Carlo
Maria Martini "Sulla giustizia" - Mondadori
Recensione
di Gabriella Bona
Di fronte alla parola
“giustizia” è più facile che ci vengano in mente tribunali,
processi o carceri che virtù morali o atteggiamenti etici. Giustizia
diventa così quasi sinonimo di ingiustizia , reato, pena e ci dimentichiamo
facilmente che “giustizia è la virtù che si esprime nell’impegno
di riconoscere e rispettare il diritto di ognuno dandogli ciò che
gli spetta secondo la ragione e la legge”. Ce lo ricorda l’Arcivescovo
di Milano, Carlo Maria Martini, nel suo ultimo libro: “Sulla giustizia”
edito da Mondadori.
Martini sottolinea
come la giustizia sia “l’esperienza di un ideale che si impone assolutamente
all’individuo, alla quale non può rinunciare se non a prezzo della
propria dignità”. Usa parole e concetti forti, da contrapporre ad
una società sempre più egoista e individualista, ad un’economia
che crea disuguaglianze sempre più profonde, ad un mondo dove la
pace, l’accoglienza, la solidarietà rimangono schiacciate dalla
logica della ricchezza e del potere fine a se stesso, dove si fa sempre
più chiara la tendenza a chiudersi in se stessi, ad ancorarsi al
proprio benessere, ad isolarsi da tutto ciò che può disturbare
la propria sicurezza e tranquillità, dove si sta perdendo la tensione
a migliorarsi, rendendolo più giusto, il mondo in cui viviamo.
Ma Martini non
dimentica la giustizia penale, alla quale dedica un capitolo molto interessante
e importante: pur scrivendo che “l’amministrazione della giustizia penale
è una delle strutture essenziali della convivenza sociale”, sottolinea
come “la realtà carceraria in Italia (e anche altrove!) spesso non
contribuisce al recupero della persona”, che anche di fronte ai peggiori
reati, il colpevole rimane una persona nel senso più totale e che
“la sua dignità non può essere svalorizzata, snaturata o
alienata” perché “non esistono persone [...] identificabili nel
reato; in ognuna c’è del frumento buono mescolato alla zizzania;
le capacità del bene e del male nella persona umana convivono”.

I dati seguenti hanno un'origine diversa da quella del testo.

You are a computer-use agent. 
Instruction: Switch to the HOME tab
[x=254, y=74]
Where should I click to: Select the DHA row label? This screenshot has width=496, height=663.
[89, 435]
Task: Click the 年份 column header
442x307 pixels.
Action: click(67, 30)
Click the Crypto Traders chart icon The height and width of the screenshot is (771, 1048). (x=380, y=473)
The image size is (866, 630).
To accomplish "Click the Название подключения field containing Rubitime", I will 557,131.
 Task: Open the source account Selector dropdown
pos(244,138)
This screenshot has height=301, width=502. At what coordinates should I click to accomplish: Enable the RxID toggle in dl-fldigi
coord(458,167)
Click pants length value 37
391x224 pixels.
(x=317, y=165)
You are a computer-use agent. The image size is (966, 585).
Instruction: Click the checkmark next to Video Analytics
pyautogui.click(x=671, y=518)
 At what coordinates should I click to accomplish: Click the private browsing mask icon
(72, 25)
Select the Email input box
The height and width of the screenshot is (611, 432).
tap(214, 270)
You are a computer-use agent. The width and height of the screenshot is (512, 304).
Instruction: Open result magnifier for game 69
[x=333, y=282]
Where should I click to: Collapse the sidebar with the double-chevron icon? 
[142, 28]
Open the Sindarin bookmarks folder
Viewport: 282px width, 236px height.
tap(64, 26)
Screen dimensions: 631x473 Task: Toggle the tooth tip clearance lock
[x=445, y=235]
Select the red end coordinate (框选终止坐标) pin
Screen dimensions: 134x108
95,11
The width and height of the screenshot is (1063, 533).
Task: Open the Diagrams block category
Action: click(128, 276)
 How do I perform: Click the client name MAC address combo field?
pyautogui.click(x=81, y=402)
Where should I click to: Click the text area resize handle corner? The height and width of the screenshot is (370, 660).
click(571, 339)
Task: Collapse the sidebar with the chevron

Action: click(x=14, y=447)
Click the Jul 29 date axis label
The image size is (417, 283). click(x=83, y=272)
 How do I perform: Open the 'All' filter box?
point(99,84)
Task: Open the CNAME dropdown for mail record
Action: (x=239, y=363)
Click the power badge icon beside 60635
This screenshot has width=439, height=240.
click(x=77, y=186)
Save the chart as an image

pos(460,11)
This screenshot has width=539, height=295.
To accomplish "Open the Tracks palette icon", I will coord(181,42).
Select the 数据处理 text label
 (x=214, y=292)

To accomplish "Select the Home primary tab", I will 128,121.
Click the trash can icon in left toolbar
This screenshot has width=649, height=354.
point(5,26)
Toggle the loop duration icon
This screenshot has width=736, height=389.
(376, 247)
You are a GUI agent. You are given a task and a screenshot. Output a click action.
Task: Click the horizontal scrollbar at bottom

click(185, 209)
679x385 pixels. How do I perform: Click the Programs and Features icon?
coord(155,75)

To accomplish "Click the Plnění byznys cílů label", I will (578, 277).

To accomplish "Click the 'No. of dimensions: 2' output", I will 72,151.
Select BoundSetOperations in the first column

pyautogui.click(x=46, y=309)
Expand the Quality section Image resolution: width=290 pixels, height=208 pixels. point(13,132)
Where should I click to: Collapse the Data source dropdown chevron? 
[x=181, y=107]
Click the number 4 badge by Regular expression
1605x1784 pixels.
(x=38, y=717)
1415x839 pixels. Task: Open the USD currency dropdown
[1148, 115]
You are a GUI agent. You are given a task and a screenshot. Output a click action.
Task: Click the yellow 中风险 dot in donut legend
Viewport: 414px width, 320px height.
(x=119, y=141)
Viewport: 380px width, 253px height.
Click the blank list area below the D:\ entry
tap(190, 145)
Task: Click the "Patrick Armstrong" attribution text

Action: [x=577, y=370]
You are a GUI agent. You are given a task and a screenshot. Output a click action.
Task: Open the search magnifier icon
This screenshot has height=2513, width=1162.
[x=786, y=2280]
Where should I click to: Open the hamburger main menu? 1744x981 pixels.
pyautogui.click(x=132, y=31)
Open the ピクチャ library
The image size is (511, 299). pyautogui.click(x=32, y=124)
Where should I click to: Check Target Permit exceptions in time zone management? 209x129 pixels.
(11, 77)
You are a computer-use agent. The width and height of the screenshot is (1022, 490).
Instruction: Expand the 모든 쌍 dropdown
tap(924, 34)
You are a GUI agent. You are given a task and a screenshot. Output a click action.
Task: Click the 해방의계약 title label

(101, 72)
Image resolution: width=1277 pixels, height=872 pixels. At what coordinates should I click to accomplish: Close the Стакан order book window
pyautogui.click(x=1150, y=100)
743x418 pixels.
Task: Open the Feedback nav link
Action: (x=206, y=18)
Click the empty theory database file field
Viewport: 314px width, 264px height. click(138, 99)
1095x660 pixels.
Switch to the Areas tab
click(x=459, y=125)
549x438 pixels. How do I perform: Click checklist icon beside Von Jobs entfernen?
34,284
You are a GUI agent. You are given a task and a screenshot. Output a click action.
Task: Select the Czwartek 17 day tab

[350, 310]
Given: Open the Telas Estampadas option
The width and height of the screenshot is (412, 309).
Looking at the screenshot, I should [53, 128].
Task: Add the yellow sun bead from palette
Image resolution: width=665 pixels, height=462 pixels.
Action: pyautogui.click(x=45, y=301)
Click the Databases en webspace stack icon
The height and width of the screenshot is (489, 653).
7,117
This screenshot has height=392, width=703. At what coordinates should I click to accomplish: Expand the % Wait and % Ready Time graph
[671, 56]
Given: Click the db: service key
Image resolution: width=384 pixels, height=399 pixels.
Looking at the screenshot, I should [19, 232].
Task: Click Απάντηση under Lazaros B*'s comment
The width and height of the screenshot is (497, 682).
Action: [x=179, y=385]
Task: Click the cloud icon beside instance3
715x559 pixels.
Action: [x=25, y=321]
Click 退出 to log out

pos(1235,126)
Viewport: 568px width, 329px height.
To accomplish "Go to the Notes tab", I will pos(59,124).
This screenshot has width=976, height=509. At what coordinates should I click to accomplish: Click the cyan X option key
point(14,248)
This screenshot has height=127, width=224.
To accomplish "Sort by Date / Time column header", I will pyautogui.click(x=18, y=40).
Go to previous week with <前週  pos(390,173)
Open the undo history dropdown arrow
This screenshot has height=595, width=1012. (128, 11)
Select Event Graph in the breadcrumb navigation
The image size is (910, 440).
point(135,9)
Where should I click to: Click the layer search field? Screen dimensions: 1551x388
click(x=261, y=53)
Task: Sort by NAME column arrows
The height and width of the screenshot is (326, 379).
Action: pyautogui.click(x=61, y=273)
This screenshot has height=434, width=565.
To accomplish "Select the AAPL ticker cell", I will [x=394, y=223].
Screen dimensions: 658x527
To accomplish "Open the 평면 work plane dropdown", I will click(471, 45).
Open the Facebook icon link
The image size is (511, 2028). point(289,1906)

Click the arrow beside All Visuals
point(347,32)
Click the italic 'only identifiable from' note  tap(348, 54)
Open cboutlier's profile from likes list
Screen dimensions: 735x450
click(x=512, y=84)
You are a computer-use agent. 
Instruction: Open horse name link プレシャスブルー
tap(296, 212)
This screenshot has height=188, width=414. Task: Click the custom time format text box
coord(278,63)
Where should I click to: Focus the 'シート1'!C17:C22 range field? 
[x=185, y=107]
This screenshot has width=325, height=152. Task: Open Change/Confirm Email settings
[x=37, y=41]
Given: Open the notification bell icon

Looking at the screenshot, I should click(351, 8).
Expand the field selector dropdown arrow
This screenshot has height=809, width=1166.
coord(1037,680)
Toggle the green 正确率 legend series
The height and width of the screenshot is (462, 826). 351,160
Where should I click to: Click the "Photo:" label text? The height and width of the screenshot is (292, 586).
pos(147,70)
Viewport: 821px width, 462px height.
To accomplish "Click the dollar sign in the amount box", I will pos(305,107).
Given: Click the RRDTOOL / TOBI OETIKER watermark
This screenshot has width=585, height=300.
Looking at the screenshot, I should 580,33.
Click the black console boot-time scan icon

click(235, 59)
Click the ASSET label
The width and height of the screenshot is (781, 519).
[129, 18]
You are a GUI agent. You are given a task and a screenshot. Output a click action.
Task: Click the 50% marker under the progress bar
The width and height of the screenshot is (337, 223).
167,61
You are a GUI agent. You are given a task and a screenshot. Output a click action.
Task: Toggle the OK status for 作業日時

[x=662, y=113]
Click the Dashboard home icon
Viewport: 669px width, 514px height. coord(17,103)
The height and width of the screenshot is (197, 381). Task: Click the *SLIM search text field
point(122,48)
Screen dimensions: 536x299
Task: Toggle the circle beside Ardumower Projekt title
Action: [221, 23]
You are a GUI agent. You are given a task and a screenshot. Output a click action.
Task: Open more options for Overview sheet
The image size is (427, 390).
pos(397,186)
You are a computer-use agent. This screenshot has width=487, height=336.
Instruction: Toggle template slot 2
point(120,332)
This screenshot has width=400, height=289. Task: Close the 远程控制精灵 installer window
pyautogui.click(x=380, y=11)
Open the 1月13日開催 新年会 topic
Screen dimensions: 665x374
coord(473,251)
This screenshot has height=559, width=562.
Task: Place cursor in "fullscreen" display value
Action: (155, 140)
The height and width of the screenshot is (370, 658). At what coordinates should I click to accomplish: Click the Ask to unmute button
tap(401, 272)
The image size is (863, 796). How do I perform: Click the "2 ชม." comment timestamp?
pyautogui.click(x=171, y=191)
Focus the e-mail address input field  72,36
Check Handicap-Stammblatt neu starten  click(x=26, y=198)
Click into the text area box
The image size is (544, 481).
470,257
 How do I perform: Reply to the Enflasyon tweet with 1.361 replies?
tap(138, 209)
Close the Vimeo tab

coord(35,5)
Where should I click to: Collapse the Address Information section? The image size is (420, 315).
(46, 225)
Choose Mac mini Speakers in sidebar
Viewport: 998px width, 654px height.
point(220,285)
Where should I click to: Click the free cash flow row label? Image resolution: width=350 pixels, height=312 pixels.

Per questo motivo ”la carcerazione deve essere un intervento funzionale
e di emergenza” ed è necessario “ripensare la stessa situazione
carceraria nei suoi fondamenti e nelle sue finalità, proprio a partire
dalle attuali contraddizioni” e che “venga superata la cieca fiducia nella
pena retributiva, meccanica, quale unica forma capace di migliorare i comportamenti
del colpevole”.
Di fronte a tutti
questi problemi, la proposta del Cardinale è quella dell’impegno:
“ciascuno di noi può gradualmente sciogliere la durezza della nostra
società, rendendola più giusta e attenta all’uomo” e della
solidarietà dove “le categorie più fortunate [siano disposte]
a rinunciare in parte ai vantaggi di cui possono godere in favore delle
categorie gravemente colpite dalla mancanza di lavoro [...] dai problemi
della povertà, della fame, del sottosviluppo”.
Le parole del
Vangelo, citate nel libro, offrono modelli di comportamento giusto e solidale,
troppo spesso dimenticati in una società che spesso si dichiara
cristiana e si comporta in modo totalmente opposto.